Copy all lines in the data that contain the string "below".
(STORED DATA begins)
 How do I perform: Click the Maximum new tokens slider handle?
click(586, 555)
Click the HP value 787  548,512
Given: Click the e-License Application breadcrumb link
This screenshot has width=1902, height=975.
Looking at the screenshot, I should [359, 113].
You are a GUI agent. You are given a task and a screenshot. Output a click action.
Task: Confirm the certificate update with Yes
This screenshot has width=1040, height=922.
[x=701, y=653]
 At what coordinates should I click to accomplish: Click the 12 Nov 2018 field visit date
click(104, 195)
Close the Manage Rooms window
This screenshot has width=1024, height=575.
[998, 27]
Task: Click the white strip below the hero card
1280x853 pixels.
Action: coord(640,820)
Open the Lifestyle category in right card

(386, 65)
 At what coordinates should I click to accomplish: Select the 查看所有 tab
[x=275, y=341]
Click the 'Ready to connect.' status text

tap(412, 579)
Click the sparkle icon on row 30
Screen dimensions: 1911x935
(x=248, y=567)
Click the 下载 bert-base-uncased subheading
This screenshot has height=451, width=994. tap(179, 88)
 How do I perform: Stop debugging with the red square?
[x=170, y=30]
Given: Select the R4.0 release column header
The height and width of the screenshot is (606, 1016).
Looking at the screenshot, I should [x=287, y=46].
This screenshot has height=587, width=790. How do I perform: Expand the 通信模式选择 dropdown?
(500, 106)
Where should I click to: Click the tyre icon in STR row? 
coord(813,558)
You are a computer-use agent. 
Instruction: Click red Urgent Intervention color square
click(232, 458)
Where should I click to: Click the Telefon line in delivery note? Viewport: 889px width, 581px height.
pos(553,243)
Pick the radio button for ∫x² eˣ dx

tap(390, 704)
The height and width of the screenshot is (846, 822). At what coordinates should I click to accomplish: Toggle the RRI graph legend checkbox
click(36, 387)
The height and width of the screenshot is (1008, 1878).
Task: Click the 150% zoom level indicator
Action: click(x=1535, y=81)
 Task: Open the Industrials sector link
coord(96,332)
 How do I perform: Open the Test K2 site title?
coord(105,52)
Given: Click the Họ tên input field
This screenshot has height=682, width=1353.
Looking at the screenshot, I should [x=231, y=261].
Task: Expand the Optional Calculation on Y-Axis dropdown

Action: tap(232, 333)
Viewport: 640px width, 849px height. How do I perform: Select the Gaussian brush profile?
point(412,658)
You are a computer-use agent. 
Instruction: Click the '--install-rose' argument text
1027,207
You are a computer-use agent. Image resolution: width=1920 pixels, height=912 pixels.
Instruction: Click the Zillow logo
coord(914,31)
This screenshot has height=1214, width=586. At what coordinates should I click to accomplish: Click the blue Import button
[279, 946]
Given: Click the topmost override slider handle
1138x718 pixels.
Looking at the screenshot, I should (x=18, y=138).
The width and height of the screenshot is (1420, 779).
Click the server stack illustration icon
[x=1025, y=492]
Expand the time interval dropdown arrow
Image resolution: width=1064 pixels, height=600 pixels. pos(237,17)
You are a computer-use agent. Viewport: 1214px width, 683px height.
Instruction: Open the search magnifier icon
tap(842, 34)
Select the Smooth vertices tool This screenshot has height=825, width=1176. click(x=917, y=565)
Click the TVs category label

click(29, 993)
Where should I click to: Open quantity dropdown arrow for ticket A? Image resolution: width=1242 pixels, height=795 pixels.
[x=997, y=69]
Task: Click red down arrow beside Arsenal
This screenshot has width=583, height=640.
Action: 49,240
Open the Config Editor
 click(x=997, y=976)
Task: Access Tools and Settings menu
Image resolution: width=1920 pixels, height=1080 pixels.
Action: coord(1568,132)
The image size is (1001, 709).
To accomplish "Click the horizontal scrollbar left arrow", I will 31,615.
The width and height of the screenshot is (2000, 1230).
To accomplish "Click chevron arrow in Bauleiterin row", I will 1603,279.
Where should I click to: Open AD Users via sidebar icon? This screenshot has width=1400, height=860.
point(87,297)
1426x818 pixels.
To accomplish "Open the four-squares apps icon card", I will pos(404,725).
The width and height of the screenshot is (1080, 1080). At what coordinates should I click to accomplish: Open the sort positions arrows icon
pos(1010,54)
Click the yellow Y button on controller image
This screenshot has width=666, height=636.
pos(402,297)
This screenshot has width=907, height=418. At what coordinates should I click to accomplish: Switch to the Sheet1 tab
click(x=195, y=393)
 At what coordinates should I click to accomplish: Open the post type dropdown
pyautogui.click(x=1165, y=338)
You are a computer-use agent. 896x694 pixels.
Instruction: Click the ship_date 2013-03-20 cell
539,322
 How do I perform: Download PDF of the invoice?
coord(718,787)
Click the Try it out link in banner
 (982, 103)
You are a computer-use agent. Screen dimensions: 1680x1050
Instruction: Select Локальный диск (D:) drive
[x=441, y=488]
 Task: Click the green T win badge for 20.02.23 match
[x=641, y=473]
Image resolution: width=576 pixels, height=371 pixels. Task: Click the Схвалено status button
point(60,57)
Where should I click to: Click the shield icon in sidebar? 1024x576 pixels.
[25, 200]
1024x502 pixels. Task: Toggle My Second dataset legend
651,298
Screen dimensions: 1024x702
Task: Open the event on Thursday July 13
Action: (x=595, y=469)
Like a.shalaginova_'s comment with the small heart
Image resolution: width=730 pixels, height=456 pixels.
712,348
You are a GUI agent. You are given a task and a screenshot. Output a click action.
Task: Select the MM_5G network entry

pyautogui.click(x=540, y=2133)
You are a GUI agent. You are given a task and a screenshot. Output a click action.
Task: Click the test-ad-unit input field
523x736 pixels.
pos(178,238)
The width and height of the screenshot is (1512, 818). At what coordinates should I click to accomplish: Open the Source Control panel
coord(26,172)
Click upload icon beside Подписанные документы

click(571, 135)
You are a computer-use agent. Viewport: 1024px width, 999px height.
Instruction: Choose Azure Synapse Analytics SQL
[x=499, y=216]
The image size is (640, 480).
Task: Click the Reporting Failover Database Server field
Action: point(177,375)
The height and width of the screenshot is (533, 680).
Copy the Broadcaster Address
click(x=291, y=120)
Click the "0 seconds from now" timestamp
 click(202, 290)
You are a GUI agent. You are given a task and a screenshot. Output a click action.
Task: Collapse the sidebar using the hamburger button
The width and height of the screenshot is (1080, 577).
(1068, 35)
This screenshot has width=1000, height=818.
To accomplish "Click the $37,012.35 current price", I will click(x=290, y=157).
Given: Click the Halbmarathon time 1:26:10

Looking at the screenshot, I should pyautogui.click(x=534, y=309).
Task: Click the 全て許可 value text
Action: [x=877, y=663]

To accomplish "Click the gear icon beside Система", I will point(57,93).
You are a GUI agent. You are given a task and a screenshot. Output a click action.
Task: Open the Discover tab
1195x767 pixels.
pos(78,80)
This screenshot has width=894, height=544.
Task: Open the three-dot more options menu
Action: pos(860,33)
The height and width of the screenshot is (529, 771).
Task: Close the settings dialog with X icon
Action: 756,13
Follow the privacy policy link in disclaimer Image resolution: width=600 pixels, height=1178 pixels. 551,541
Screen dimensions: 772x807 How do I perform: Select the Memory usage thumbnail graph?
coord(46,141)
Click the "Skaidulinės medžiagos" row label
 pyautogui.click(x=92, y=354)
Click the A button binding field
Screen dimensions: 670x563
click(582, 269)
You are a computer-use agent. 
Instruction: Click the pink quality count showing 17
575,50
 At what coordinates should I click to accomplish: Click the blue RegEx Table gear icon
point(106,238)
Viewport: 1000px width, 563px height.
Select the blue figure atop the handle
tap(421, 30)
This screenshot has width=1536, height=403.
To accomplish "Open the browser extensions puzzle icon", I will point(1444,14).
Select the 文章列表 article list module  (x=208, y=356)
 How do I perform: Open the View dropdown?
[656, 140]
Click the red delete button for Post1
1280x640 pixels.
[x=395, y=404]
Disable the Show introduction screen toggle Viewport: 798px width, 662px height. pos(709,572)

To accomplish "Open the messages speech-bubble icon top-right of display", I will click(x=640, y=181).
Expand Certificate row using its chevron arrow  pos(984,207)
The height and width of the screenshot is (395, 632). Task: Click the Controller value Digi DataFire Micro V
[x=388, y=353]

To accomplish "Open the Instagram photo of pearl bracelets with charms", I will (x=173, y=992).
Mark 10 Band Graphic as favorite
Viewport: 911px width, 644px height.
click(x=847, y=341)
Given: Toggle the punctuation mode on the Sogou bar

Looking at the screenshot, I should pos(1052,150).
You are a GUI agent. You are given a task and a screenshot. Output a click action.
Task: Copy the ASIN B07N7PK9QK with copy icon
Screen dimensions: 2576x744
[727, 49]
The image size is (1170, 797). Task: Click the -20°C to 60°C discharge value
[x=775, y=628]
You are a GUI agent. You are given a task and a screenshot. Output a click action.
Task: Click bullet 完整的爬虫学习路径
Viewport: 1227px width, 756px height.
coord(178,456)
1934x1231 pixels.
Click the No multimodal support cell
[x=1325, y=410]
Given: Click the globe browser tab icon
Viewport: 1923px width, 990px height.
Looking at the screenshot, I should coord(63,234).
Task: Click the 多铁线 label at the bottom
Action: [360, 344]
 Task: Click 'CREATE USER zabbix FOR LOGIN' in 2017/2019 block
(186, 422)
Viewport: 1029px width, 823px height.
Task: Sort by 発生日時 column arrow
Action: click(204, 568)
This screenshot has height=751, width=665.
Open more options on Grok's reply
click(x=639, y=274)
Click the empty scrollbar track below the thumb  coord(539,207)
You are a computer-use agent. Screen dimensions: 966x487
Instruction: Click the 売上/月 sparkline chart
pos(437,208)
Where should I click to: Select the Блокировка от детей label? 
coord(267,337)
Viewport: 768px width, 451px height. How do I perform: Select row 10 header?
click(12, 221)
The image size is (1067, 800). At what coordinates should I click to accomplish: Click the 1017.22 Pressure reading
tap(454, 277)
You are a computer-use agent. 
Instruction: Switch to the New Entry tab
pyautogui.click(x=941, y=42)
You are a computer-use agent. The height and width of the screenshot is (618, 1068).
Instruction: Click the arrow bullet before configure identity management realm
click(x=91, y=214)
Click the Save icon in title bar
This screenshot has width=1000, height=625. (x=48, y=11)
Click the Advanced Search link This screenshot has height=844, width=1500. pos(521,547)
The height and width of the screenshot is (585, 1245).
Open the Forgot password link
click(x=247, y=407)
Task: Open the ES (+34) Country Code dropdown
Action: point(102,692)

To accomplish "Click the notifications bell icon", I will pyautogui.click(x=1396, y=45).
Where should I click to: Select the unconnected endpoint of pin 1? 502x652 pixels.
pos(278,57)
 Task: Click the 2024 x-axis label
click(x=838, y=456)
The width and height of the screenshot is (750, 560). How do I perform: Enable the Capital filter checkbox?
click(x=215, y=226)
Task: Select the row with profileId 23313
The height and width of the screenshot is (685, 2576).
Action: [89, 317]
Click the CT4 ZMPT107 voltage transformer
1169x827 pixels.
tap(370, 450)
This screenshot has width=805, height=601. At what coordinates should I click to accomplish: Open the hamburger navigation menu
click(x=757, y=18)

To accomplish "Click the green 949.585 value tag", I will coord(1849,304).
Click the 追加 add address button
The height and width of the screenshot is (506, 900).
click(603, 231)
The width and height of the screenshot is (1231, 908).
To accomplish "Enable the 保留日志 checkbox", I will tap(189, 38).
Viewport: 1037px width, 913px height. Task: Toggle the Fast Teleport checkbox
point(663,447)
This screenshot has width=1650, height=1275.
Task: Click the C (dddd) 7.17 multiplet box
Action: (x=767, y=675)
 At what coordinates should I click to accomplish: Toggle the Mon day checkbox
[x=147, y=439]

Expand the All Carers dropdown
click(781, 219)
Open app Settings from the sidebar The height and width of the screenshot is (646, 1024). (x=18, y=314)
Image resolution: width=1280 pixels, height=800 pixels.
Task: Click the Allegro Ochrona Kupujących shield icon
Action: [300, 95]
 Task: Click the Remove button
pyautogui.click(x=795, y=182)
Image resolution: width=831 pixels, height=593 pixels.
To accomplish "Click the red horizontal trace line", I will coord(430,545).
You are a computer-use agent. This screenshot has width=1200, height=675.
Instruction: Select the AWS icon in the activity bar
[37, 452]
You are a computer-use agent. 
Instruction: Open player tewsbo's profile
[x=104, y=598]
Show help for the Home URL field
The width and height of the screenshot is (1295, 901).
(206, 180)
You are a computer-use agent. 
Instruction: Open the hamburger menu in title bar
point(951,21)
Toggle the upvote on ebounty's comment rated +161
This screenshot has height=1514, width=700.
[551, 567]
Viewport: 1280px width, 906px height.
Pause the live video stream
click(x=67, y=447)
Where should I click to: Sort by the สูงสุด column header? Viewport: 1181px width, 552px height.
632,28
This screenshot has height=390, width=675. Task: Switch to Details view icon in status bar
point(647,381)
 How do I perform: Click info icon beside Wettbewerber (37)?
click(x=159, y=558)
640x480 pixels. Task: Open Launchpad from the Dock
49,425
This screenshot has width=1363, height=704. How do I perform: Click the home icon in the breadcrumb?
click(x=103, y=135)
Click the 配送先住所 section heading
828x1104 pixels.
(STORED DATA ends)
* SOLUTION TO THIS PROBLEM
Task: Click the white strip below the hero card
Click the empty scrollbar track below the thumb  coord(539,207)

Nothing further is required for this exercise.